We even shared reading, among the most solitary of acts. One of the first books we read together was Eliot’s Middlemarch, one of the great novels of friendship. No, we didn’t read to each other. Instead we read an agreed-on number of chapters over a period of several days and then talked about the book. And dreams. We would sit over breakfast of fruit, cheese and home-baked bread (his, of course—one of the few culinary pursuits he conducted entirely on his own) and recount our dreams, which, like our books, were simply a trigger to talk about our fathers, falling in love, manhood, the quest for truth, kindness, faith…

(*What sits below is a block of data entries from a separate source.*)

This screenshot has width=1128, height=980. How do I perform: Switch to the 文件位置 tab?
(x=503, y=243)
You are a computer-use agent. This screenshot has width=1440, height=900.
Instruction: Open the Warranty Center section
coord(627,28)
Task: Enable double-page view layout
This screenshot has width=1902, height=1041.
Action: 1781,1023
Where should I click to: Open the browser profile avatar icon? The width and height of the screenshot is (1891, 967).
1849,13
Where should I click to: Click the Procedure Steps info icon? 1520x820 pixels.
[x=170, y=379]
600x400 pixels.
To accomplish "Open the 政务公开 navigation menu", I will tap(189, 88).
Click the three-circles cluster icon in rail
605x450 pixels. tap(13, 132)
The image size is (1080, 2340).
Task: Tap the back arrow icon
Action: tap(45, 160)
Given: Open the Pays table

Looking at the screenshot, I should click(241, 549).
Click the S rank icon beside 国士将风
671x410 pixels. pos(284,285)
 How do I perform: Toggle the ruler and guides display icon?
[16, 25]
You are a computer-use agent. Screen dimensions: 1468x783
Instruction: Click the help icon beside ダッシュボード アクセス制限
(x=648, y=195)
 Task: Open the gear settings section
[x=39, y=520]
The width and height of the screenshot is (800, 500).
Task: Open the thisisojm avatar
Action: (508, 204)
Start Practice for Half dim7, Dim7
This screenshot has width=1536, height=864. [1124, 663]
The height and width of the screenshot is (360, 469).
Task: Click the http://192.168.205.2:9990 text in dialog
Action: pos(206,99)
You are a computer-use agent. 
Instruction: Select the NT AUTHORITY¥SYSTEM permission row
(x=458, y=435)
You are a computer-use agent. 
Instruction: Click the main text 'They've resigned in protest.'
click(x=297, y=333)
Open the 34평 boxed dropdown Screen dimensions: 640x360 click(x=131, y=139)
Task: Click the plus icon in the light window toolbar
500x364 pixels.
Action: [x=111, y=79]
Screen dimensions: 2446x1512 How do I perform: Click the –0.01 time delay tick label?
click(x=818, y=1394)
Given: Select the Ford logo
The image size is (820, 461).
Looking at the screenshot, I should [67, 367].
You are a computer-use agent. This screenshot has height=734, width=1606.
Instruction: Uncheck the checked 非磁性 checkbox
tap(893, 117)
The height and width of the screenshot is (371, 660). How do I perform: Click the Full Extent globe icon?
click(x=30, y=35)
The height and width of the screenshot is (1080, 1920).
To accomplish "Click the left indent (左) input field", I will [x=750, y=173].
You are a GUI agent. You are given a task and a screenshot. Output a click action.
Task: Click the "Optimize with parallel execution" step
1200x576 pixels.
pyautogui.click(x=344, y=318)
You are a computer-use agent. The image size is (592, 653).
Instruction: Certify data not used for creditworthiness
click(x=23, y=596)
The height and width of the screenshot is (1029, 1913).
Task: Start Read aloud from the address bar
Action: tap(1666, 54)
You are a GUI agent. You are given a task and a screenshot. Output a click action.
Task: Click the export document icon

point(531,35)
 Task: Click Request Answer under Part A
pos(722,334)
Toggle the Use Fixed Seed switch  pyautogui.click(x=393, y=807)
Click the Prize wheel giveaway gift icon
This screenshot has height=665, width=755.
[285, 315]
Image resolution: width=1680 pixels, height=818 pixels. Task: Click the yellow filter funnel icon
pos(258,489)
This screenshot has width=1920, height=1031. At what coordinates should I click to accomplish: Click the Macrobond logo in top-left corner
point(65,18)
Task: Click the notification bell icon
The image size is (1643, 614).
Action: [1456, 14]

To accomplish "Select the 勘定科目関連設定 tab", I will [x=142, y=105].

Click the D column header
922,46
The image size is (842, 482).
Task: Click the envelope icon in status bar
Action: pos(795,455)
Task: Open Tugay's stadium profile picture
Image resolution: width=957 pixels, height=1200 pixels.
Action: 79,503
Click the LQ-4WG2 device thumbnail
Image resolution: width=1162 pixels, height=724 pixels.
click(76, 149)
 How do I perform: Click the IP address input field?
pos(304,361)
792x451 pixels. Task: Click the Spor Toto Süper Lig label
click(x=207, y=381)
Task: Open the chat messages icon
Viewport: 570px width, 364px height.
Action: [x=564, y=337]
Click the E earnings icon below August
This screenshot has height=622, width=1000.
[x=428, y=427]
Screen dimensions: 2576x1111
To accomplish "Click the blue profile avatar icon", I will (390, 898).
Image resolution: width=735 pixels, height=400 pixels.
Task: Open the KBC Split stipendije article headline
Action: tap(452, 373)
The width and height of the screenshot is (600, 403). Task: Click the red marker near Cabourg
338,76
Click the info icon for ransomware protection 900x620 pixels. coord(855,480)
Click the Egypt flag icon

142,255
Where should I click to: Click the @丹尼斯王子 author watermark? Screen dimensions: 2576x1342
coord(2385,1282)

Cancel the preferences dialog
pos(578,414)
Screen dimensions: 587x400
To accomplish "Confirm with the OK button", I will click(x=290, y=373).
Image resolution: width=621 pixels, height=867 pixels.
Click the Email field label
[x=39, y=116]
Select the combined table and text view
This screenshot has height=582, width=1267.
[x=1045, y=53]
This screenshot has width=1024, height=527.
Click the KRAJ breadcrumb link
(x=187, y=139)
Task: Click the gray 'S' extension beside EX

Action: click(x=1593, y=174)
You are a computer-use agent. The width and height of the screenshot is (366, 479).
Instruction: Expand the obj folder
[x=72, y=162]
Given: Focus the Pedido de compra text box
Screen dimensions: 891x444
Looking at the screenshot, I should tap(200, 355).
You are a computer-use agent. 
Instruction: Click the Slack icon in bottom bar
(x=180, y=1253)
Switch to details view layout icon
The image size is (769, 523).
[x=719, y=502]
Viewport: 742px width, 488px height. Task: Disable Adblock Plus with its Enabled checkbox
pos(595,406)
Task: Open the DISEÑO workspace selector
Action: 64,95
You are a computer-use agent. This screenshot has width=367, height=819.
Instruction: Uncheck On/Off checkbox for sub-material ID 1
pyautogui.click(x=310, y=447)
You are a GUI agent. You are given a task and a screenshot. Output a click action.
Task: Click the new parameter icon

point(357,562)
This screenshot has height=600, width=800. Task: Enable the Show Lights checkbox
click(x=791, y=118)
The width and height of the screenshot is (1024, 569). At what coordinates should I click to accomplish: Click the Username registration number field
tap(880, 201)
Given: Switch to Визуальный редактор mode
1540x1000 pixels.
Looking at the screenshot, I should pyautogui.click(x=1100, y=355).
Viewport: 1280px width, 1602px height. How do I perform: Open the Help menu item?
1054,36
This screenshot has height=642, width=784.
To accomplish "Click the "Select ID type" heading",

I moved to Greece, Eric and Janet got divorced and Eric eventually met and fell in love with Dick. We lost touch for years, but not before he had the chance to tell me how much he still loved Janet and how much he loved Dick. His love for both was so bounteous that he couldn’t imagine how either could ever doubt the depth and truth of his feelings. He wanted them to become friends. I though this was probably asking too much, but then again Eric had an overwhelming desire to connect the people in his life. This, too, was part of his talent for friendship—for him friendship was never something proprietary, never something that he wanted to keep all to himself. In the end, Janet and Dick did become friends.
Eric had called me last year to arrange for us to meet in Munich, but work commitments kept me from making the trip. I regret that now. Now that I will never have the chance to see him again, to tell him how much I treasure the years we lived together, our swims and talks and Sunday brunches, how much I am indebted to him for being there for me when I came out to my parent, for teaching me how to cook and listen to a string quartet and most of all how to be a better friend. I will miss him.